Go over the entries and report the lines where the word "agent" occurs.

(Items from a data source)
***
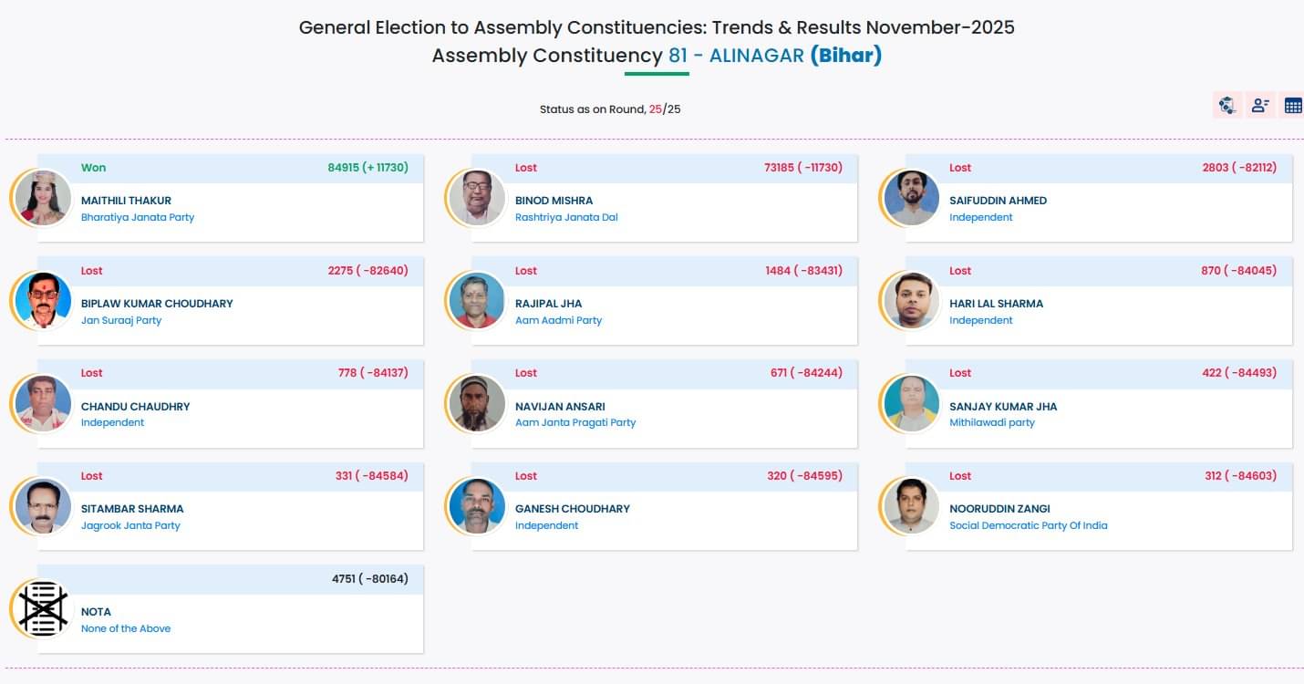Click Biplaw Kumar Choudhary's photo
Viewport: 1304px width, 684px height.
[44, 301]
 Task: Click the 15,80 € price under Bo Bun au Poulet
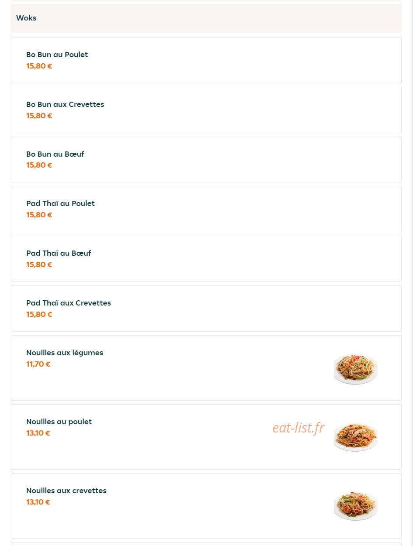click(39, 66)
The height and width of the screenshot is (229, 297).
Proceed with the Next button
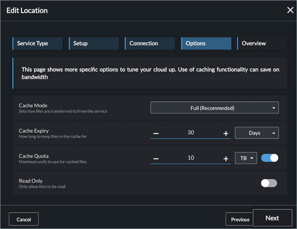click(x=272, y=218)
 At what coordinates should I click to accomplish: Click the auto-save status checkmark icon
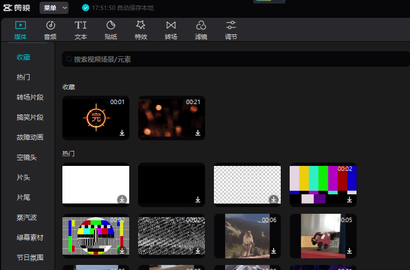coord(85,8)
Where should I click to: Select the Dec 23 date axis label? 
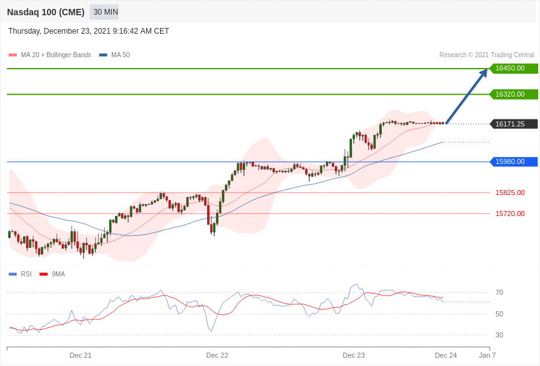coord(354,355)
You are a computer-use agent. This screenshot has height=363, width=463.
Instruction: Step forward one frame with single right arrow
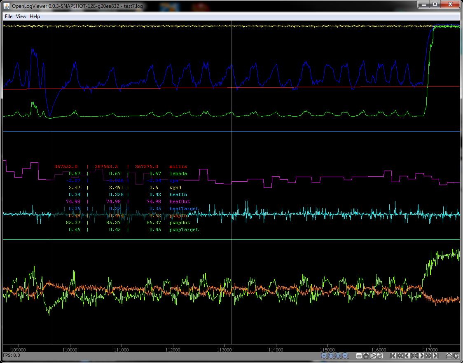421,356
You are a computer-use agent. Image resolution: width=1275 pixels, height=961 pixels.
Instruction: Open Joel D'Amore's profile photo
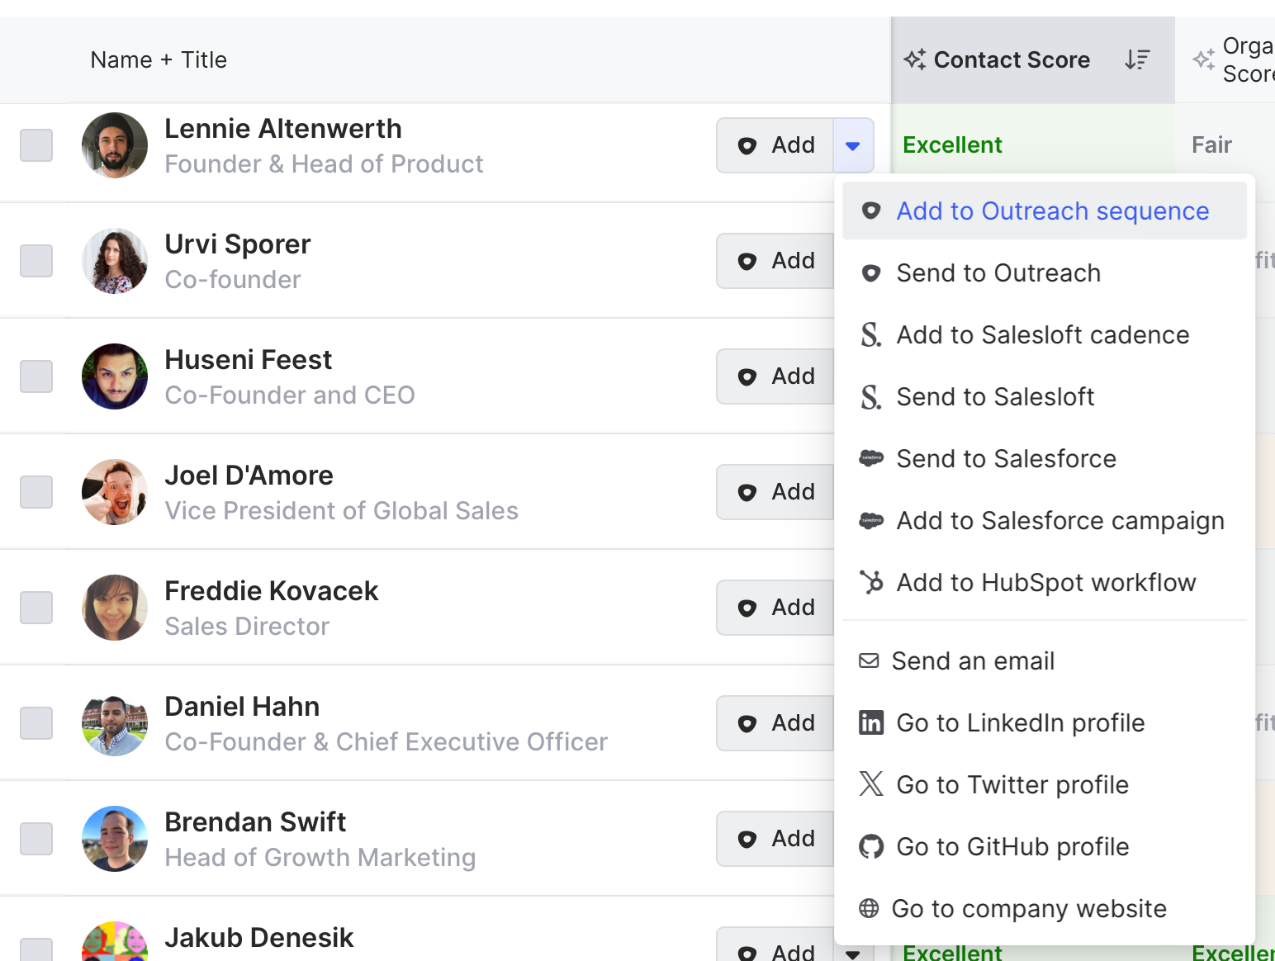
***
**Response to the task:**
You are a computer-use agent. This screenshot has height=363, width=463.
You are a computer-use agent. Image resolution: width=1275 pixels, height=961 pixels.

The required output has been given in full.